Благодаря этому обстоятельству общество настроилось самым благодушным образом. История шла за историей, и притом одна другой для меня любопытнее и назидательнее. Листар и сумасшедший Фарафонтьич дружно поддерживали главного запевалу Кузьмича, который наконец так принялся нахваливать свою дочь, что у свежего человека от этих похвал могли бы, как говорится, уши завянуть.
– Девка, я вам доложу-с, для своих делов страсть как счастливая! – докладывал он мне своим картавым тенорком. – Четырем женихам (на двадцатом-то годку-с!) успела кареты показать… Да-с!
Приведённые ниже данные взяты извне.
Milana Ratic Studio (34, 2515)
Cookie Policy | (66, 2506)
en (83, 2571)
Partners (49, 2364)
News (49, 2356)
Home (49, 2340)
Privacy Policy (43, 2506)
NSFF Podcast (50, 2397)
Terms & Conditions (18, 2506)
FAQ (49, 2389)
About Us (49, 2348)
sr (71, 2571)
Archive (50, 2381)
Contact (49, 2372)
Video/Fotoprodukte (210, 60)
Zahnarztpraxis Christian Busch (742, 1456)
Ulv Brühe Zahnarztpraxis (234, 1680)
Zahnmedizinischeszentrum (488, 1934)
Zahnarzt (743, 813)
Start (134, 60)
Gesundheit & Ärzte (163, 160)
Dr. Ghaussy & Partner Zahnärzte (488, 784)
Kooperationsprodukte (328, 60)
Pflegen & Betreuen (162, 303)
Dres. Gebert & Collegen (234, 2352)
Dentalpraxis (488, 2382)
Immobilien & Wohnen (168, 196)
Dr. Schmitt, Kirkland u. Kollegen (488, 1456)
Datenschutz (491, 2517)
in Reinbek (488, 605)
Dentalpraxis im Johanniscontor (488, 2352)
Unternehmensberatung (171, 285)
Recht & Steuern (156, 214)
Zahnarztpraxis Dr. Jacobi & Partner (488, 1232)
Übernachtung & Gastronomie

Собираясь рассказать историю четырех карет, Кузьмич плотоядно оскалил свои зубенки, захохотал самыми веселыми нотами и начал:
– А ведь все к нам! Все к тятеньке с маменькой за советом. Зато ей от меня, от родителя, и почет… Как теперича жених ей по Петербургу объявится, сичас она его к нам. У меня, говорит, милостивый государь, тятенька, маменька, подите им поклонитесь; ох-х, прокурат девка! Ха, ха, ха! И так-то она ловко этих женихов в свою пользу насаживает! Ха, ха, ха!
– Онамедни-то в последний раз привезла к нам (глаза лопни, не вру!) чиновника какого-то, – все больше и больше смеялся Кузьмич, – совсем господин, в фуражке с кокардой. Приезжает, говорит: «Тятенька и маменька, благословите». Будущий супруг, благородный. Он, не снявши своего пальта, штобы, то есть, получше нам показаться, засел в уголку, облокотился на стол, закурил, по своему благородству, папиросу, смотрит. Я ему сейчас: «Как вы мой таперича сын, ваше благородие, то пожалуйте для такой радости три рубля серебра на имайский ром…» Вынул – дал. Алена ему, по своему господскому образованию, такой ответ дает: «Чем вы меня обеспечите?»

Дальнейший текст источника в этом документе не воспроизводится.